- Zachodzi olbrzymie ryzyko tego, że utrata niezawisłości przez sędziego i przez polskich sędziów, spowoduje, że wrócimy do czasów, o których pani przed chwilą wspominała, czyli do czasów PRL-u, kiedy słynne były wyroki na żądanie na telefon - powiedziała naszej reporterce jedna z protestujących sędziów, mianowana przez prezydenta Aleksandra Kwaśniewskiego.

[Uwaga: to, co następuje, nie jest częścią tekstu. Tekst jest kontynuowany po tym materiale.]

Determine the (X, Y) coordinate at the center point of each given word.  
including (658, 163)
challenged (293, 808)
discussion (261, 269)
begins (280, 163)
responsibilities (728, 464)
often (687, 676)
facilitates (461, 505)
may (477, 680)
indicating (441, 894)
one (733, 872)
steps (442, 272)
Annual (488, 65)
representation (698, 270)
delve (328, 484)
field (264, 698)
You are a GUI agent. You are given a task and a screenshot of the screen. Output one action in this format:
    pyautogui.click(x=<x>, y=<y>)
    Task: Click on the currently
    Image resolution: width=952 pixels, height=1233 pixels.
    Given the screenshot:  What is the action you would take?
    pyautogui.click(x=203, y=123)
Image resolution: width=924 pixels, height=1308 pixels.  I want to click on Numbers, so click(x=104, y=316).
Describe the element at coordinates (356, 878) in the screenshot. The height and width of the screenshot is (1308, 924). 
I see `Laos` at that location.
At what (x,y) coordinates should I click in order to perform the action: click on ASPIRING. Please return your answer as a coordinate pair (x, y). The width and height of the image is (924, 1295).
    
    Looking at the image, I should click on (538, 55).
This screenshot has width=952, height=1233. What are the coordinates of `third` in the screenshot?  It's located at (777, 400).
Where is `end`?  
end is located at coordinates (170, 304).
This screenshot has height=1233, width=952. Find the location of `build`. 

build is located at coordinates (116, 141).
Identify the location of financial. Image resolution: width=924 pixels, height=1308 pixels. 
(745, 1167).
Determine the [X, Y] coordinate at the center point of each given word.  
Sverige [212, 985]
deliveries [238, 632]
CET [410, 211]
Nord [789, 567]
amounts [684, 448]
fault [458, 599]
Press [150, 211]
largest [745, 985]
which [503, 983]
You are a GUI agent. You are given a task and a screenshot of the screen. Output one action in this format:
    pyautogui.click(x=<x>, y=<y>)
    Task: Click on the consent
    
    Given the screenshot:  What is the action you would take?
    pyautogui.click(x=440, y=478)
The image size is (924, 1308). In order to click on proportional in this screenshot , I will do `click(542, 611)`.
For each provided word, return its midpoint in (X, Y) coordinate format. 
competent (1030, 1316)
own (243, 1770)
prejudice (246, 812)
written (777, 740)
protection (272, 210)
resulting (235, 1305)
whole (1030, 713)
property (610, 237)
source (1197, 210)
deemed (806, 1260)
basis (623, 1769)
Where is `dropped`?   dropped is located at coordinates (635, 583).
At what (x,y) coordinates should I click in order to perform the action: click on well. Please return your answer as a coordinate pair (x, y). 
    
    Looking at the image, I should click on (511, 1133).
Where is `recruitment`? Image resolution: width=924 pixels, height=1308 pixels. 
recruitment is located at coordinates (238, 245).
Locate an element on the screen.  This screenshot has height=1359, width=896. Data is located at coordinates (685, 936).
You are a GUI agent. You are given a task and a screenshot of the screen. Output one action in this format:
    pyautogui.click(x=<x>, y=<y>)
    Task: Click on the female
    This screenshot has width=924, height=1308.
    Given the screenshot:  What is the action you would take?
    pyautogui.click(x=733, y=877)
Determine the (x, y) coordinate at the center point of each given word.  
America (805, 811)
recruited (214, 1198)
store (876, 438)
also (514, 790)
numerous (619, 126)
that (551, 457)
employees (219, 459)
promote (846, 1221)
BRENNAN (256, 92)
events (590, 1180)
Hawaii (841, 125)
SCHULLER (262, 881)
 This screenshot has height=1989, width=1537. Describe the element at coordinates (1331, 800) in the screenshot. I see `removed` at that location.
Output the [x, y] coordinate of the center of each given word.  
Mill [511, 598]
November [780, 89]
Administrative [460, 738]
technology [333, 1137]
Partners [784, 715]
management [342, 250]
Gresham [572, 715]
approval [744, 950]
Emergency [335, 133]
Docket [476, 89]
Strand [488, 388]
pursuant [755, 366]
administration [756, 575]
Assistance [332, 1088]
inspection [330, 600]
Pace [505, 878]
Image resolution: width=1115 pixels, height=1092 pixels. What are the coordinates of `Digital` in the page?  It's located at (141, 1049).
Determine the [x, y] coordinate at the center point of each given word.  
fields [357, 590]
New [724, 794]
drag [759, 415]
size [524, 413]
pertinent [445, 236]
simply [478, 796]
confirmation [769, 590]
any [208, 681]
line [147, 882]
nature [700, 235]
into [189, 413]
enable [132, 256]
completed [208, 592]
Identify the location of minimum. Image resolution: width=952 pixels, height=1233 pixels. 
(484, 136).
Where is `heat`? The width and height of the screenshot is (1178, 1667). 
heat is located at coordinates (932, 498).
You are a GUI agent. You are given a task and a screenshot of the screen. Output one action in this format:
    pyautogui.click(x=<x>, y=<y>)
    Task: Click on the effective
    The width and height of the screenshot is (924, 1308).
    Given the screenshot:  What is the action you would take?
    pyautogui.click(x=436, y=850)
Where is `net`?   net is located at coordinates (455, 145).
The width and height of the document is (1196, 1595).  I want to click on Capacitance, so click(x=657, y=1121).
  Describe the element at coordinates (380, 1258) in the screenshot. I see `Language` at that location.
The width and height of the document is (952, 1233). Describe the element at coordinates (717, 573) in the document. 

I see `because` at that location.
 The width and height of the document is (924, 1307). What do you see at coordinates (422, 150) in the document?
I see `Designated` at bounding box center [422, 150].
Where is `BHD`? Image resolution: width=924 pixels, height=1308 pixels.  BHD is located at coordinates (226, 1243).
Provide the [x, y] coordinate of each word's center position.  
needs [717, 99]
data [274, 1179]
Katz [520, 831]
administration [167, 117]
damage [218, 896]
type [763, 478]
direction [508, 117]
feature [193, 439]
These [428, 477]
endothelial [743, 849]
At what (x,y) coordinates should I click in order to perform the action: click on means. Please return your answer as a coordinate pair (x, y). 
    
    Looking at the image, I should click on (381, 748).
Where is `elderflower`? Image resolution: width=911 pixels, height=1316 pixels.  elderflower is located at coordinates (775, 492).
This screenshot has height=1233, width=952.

Pod hasłem "Prawo do niezawisłości, prawo do Europy" stołecznymi ulicami przeszedł Marsz Tysiąca Tóg. Demonstranci zebrali się przy Sądzie Najwyższym i w milczeniu przeszli pod Sejm. Na czele marszu, często w togach, szli przedstawiciele zawodów prawniczych. Wśród organizacji obywatelskich reprezentowane były: Akcja Demokracja, Ogólnopolski Strajk Kobiet, Helsińska Fundacja Praw Człowieka, Komitet Obrony Demokracji i Amnesty International.
Jedna z protestujących sędziów, mianowana przez prezydenta Aleksandra Kwaśniewskiego powiedziała naszej reporterce, że "trójpodział władz nie oznacza władzy tylko i wyłącznie władzy ustawodawczej i wykonawczej".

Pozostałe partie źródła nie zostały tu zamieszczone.